=== Directions for this task ===
Retype the entries below without any change.

-- Task input follows --

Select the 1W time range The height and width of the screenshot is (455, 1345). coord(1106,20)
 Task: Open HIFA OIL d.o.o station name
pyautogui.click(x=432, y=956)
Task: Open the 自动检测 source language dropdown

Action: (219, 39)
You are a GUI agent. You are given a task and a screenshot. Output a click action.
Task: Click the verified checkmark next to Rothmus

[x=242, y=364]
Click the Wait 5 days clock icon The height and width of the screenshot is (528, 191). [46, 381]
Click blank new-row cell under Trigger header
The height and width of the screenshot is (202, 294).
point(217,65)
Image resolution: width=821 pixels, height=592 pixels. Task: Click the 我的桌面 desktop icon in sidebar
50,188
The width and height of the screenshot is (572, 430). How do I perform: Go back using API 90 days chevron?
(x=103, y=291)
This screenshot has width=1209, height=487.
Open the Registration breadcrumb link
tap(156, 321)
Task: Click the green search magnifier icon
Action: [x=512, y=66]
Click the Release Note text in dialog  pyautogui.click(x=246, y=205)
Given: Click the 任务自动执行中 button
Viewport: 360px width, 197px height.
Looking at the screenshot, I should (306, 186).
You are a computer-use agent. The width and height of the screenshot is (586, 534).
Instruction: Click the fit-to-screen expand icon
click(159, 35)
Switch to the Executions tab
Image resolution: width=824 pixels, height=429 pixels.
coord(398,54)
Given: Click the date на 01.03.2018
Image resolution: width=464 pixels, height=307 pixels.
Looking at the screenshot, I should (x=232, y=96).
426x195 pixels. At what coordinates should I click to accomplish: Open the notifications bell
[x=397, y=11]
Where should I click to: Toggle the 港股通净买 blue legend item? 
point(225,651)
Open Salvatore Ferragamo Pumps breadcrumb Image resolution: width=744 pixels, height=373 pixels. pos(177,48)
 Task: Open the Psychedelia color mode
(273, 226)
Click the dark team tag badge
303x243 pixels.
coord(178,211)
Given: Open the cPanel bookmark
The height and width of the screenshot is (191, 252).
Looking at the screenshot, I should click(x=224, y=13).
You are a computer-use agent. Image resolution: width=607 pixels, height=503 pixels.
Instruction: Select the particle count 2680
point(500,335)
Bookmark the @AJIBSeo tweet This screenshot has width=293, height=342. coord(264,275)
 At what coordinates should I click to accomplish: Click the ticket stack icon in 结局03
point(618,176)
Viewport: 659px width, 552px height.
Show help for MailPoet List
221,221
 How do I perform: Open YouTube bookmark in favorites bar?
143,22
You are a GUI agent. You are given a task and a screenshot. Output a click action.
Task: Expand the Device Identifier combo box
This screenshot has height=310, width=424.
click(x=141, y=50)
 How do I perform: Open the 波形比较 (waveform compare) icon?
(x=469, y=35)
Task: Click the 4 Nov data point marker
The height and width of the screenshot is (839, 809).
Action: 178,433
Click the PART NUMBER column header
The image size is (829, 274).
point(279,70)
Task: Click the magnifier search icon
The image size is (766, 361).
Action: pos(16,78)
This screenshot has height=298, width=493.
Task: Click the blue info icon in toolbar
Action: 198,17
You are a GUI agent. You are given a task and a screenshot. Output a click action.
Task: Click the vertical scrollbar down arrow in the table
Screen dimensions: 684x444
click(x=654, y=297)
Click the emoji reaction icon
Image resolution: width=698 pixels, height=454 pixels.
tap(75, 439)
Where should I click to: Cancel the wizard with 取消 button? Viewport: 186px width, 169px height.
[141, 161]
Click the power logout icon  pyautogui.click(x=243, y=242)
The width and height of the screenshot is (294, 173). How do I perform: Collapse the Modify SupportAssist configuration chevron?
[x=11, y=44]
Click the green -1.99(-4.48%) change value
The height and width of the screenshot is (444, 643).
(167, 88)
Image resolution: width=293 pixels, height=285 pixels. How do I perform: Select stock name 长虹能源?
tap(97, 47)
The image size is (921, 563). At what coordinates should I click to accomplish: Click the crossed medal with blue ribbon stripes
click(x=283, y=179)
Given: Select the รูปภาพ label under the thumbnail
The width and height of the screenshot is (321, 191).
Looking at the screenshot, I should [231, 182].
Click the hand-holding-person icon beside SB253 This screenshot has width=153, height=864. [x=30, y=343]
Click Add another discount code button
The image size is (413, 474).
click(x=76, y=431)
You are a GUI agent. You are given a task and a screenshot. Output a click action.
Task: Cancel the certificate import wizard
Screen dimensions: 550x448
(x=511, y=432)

-- Task input concluded --

=== Your solution ===
Select the 1W time range The height and width of the screenshot is (455, 1345). coord(1106,20)
 Task: Open HIFA OIL d.o.o station name
pyautogui.click(x=432, y=956)
Task: Open the 自动检测 source language dropdown

Action: (219, 39)
You are a GUI agent. You are given a task and a screenshot. Output a click action.
Task: Click the verified checkmark next to Rothmus

[x=242, y=364]
Click the Wait 5 days clock icon The height and width of the screenshot is (528, 191). [46, 381]
Click blank new-row cell under Trigger header
The height and width of the screenshot is (202, 294).
point(217,65)
Image resolution: width=821 pixels, height=592 pixels. Task: Click the 我的桌面 desktop icon in sidebar
50,188
The width and height of the screenshot is (572, 430). How do I perform: Go back using API 90 days chevron?
(x=103, y=291)
This screenshot has width=1209, height=487.
Open the Registration breadcrumb link
tap(156, 321)
Task: Click the green search magnifier icon
Action: [x=512, y=66]
Click the Release Note text in dialog  pyautogui.click(x=246, y=205)
Given: Click the 任务自动执行中 button
Viewport: 360px width, 197px height.
Looking at the screenshot, I should (306, 186).
You are a computer-use agent. The width and height of the screenshot is (586, 534).
Instruction: Click the fit-to-screen expand icon
click(159, 35)
Switch to the Executions tab
Image resolution: width=824 pixels, height=429 pixels.
coord(398,54)
Given: Click the date на 01.03.2018
Image resolution: width=464 pixels, height=307 pixels.
Looking at the screenshot, I should (x=232, y=96).
426x195 pixels. At what coordinates should I click to accomplish: Open the notifications bell
[x=397, y=11]
Where should I click to: Toggle the 港股通净买 blue legend item? 
point(225,651)
Open Salvatore Ferragamo Pumps breadcrumb Image resolution: width=744 pixels, height=373 pixels. pos(177,48)
 Task: Open the Psychedelia color mode
(273, 226)
Click the dark team tag badge
303x243 pixels.
coord(178,211)
Given: Open the cPanel bookmark
The height and width of the screenshot is (191, 252).
Looking at the screenshot, I should click(x=224, y=13).
You are a computer-use agent. Image resolution: width=607 pixels, height=503 pixels.
Instruction: Select the particle count 2680
point(500,335)
Bookmark the @AJIBSeo tweet This screenshot has width=293, height=342. coord(264,275)
 At what coordinates should I click to accomplish: Click the ticket stack icon in 结局03
point(618,176)
Viewport: 659px width, 552px height.
Show help for MailPoet List
221,221
 How do I perform: Open YouTube bookmark in favorites bar?
143,22
You are a GUI agent. You are given a task and a screenshot. Output a click action.
Task: Expand the Device Identifier combo box
This screenshot has height=310, width=424.
click(x=141, y=50)
 How do I perform: Open the 波形比较 (waveform compare) icon?
(x=469, y=35)
Task: Click the 4 Nov data point marker
The height and width of the screenshot is (839, 809).
Action: 178,433
Click the PART NUMBER column header
The image size is (829, 274).
point(279,70)
Task: Click the magnifier search icon
The image size is (766, 361).
Action: pos(16,78)
This screenshot has height=298, width=493.
Task: Click the blue info icon in toolbar
Action: 198,17
You are a GUI agent. You are given a task and a screenshot. Output a click action.
Task: Click the vertical scrollbar down arrow in the table
Screen dimensions: 684x444
click(x=654, y=297)
Click the emoji reaction icon
Image resolution: width=698 pixels, height=454 pixels.
tap(75, 439)
Where should I click to: Cancel the wizard with 取消 button? Viewport: 186px width, 169px height.
[141, 161]
Click the power logout icon  pyautogui.click(x=243, y=242)
The width and height of the screenshot is (294, 173). How do I perform: Collapse the Modify SupportAssist configuration chevron?
[x=11, y=44]
Click the green -1.99(-4.48%) change value
The height and width of the screenshot is (444, 643).
(167, 88)
Image resolution: width=293 pixels, height=285 pixels. How do I perform: Select stock name 长虹能源?
tap(97, 47)
The image size is (921, 563). At what coordinates should I click to accomplish: Click the crossed medal with blue ribbon stripes
click(x=283, y=179)
Given: Select the รูปภาพ label under the thumbnail
The width and height of the screenshot is (321, 191).
Looking at the screenshot, I should [231, 182].
Click the hand-holding-person icon beside SB253 This screenshot has width=153, height=864. [x=30, y=343]
Click Add another discount code button
The image size is (413, 474).
click(x=76, y=431)
You are a GUI agent. You are given a task and a screenshot. Output a click action.
Task: Cancel the certificate import wizard
Screen dimensions: 550x448
(x=511, y=432)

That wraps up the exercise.